Provided data:

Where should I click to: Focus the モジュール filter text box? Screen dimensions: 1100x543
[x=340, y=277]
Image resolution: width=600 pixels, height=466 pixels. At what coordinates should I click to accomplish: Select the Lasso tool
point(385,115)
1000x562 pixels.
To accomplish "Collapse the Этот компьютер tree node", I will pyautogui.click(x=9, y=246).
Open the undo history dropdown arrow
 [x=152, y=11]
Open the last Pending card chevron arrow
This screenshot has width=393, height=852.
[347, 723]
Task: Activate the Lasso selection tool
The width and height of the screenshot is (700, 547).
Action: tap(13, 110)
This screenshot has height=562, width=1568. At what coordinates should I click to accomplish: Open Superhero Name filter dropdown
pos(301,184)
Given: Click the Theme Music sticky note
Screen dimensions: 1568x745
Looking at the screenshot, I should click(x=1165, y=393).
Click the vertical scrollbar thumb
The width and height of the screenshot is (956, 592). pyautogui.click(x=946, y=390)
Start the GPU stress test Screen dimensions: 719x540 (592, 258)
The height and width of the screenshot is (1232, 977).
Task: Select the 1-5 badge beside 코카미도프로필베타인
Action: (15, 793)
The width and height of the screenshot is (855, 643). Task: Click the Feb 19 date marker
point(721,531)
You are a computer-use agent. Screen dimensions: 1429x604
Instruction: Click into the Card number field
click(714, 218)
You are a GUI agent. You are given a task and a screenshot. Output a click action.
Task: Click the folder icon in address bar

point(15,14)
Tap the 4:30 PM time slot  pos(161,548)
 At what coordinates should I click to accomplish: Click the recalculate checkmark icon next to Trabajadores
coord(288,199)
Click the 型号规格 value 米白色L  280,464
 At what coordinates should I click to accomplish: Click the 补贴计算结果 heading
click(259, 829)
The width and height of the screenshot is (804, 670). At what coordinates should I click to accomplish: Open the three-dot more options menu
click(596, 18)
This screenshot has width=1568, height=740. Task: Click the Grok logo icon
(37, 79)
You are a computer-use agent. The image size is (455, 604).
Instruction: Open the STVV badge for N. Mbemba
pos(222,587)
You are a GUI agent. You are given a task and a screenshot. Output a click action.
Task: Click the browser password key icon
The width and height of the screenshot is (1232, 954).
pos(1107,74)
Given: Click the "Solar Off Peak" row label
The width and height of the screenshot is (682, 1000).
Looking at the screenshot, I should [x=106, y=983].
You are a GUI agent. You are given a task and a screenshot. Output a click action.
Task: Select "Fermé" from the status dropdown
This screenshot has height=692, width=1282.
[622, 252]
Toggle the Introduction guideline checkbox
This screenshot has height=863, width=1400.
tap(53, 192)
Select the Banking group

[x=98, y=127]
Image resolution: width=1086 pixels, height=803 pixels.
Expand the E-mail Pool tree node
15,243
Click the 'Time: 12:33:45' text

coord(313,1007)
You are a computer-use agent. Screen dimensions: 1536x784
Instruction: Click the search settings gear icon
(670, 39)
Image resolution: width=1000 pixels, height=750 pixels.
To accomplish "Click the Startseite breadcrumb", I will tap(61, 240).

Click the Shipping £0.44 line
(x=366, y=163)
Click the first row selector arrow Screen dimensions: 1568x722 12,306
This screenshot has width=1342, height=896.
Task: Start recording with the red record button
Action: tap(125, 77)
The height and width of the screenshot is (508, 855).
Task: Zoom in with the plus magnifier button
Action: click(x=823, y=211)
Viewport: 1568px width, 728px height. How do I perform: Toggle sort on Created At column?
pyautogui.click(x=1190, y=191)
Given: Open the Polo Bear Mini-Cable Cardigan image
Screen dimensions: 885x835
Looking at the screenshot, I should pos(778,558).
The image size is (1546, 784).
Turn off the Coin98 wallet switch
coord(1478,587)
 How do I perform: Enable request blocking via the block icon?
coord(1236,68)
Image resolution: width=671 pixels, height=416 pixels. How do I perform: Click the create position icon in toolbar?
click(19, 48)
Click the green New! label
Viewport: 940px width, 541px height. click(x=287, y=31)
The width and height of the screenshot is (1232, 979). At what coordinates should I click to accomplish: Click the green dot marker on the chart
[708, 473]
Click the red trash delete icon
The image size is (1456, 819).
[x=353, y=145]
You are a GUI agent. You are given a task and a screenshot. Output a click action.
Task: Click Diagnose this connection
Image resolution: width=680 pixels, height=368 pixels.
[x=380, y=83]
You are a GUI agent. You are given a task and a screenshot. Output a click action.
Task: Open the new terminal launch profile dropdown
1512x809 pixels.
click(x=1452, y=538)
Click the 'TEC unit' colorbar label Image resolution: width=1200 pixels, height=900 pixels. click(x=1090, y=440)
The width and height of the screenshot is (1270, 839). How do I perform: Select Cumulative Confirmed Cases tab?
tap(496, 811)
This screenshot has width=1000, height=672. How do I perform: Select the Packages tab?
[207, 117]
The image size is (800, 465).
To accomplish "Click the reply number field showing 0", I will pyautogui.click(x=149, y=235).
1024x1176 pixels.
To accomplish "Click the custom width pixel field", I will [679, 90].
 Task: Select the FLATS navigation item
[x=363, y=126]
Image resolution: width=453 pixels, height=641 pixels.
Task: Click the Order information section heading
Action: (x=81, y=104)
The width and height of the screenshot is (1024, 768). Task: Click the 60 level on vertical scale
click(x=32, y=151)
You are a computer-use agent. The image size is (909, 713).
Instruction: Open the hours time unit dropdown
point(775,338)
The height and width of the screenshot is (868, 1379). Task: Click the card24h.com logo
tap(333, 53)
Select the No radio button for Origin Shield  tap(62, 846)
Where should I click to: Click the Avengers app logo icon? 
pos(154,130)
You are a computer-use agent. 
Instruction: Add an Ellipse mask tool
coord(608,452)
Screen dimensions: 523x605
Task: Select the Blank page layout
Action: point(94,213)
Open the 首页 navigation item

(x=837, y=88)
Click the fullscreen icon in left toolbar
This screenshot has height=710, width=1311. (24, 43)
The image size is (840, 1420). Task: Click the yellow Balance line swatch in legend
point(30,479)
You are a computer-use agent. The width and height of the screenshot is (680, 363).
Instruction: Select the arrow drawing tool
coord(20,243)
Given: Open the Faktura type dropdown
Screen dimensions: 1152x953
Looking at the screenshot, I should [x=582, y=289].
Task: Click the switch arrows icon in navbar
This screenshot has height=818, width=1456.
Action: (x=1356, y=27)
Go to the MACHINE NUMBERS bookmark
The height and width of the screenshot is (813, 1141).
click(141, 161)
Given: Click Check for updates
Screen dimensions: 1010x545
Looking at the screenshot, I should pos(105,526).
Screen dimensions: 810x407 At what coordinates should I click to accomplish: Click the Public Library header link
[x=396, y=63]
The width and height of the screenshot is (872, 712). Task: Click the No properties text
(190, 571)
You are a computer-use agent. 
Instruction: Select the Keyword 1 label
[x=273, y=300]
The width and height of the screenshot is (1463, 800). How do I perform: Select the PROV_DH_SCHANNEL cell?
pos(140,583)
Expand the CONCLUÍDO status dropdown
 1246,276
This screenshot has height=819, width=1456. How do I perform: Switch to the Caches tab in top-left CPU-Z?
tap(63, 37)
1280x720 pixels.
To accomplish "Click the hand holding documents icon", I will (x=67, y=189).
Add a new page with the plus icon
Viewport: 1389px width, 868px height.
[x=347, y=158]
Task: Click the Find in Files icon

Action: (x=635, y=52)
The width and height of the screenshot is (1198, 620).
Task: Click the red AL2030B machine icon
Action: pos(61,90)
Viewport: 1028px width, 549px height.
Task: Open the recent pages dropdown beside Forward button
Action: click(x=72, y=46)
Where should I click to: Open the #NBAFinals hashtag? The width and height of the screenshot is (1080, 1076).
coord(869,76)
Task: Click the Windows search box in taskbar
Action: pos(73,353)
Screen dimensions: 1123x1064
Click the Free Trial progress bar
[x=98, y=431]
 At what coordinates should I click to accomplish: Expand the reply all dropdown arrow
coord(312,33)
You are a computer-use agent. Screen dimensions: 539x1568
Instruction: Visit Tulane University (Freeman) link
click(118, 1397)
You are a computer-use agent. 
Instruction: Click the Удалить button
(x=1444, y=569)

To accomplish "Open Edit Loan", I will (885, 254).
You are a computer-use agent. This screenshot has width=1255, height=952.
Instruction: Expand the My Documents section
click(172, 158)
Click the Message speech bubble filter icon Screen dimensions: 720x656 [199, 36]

Work to complete:
Turn the data from the line with "You are a computer-use agent. Screen dimensions: 1536x784" to the line with "will tap(61, 240)." into a numbered list, leaving out any blank lines.

Completed task:
1. You are a computer-use agent. Screen dimensions: 1536x784
2. Instruction: Click the search settings gear icon
3. (670, 39)
4. Image resolution: width=1000 pixels, height=750 pixels.
5. To accomplish "Click the Startseite breadcrumb", I will tap(61, 240).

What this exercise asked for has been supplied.